BRUSSELS – Beware of czars bearing gifts. It is sound advice for Turkish President Recep Tayyip Erdoğan, as he tries to leverage his rapprochement with Russian President Vladimir Putin in his relations with the West.
Erdoğan’s meeting with Putin in St. Petersburg this month was ostensibly focused on burying the hatchet after Turkey shot down a Russian warplane near its border with Syria last year. But the Kremlin seems to view the visit as an opportunity to convince Erdoğan to “turn east” and join Russia, as well as China and the countries of Central Asia, in a kind of brotherhood of autocracies. The question is whether Erdoğan actually plans to take up the offer.
Erdoğan certainly put on a show with Putin, promising friendship and cooperation.
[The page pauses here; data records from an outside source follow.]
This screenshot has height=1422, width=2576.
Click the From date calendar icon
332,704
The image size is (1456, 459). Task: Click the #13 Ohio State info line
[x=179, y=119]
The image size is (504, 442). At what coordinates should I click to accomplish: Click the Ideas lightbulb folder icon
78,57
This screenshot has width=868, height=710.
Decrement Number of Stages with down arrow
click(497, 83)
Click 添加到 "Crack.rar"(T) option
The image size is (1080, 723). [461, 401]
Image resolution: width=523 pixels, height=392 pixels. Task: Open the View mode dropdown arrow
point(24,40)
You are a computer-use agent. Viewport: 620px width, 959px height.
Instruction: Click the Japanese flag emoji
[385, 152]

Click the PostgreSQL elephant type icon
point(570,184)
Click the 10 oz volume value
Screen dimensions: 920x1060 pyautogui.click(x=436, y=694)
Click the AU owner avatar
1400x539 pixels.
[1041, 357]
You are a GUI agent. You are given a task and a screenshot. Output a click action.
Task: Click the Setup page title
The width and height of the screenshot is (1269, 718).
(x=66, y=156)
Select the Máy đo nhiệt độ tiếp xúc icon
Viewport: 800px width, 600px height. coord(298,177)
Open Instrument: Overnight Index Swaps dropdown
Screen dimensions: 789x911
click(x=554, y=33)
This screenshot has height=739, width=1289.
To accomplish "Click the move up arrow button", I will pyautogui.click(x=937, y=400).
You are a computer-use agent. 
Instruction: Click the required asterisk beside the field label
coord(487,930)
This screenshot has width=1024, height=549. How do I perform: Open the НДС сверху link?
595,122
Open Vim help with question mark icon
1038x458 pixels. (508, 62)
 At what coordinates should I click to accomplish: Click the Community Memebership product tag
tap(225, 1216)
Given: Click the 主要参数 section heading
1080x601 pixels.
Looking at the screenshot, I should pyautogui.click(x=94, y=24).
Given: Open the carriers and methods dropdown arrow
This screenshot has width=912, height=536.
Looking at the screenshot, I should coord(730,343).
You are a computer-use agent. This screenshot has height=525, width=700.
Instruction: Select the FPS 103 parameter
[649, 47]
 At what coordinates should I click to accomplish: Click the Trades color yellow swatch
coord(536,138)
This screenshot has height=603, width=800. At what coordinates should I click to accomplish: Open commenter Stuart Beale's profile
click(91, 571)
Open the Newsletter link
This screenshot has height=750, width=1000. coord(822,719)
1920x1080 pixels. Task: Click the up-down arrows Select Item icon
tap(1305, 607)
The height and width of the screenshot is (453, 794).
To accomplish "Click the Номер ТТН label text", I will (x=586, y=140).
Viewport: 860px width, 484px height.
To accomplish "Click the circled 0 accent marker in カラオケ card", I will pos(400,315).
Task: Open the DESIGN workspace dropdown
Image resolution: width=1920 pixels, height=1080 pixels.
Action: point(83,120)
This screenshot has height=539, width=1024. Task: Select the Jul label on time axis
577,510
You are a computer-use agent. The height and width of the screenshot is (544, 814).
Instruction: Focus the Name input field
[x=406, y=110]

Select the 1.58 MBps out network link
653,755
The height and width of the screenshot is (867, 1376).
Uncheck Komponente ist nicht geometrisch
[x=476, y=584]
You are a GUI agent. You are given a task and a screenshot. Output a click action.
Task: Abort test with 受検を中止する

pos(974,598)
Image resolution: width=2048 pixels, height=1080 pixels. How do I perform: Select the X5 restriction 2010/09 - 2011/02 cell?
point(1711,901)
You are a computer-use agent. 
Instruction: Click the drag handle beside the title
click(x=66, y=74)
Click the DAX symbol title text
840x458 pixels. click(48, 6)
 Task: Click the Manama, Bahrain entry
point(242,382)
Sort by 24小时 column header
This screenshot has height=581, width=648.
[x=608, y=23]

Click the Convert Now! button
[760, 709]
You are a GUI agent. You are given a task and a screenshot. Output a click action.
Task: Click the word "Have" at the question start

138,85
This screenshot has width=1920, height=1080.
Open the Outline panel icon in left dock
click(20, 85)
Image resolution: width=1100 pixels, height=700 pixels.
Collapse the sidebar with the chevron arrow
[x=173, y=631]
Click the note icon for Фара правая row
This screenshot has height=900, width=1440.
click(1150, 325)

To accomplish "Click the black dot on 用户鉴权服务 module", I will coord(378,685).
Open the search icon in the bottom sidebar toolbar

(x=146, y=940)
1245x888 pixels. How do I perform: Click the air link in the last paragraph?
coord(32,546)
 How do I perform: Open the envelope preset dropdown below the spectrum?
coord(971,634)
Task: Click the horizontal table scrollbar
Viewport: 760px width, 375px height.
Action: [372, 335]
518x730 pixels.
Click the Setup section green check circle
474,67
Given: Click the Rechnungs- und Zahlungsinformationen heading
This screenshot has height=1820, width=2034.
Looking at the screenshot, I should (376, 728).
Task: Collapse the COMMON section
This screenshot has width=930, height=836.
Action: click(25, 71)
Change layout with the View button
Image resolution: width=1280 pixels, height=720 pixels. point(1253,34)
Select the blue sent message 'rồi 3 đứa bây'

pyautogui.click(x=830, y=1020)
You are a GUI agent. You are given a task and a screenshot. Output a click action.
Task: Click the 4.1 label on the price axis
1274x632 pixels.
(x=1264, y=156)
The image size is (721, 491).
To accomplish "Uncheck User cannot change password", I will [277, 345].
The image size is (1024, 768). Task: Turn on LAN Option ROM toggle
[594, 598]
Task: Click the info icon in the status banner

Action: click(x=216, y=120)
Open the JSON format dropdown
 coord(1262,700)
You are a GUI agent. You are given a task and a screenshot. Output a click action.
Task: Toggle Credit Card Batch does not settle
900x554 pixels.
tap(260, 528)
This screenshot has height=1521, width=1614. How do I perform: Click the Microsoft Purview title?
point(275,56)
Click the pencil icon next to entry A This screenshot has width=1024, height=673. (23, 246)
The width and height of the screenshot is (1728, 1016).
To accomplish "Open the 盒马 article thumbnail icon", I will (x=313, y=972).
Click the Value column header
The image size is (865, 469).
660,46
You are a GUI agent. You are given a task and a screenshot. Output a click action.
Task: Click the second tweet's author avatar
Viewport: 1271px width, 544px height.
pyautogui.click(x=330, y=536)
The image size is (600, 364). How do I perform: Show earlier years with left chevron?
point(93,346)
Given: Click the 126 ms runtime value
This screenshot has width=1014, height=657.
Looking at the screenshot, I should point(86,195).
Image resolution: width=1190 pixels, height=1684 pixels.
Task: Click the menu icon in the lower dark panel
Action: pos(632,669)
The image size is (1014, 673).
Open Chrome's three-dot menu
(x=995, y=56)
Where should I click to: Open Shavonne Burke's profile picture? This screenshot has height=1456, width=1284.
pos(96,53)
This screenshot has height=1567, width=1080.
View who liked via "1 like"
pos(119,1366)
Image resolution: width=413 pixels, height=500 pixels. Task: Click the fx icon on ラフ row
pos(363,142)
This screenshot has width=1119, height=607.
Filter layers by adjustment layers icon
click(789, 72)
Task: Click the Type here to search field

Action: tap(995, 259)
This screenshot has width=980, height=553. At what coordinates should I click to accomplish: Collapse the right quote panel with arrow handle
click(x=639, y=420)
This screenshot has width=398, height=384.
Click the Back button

In doing so, he sent his Western allies – which have criticized the arrests of thousands of perceived opponents, including many journalists, following last month’s failed military coup – a powerful message: “I don’t need you.” Putin, by contrast, was the first world leader to call for support for Erdoğan’s government after the coup, which perhaps explains why Russia was Erdoğan’s first destination after the dust had settled.
To be sure, Erdoğan may simply have been seizing an ideal opportunity to boost Turkey’s own security and that of the region. After all, it is in nobody’s interest – least of all NATO’s – to have Turkey and Russia at each other’s throats.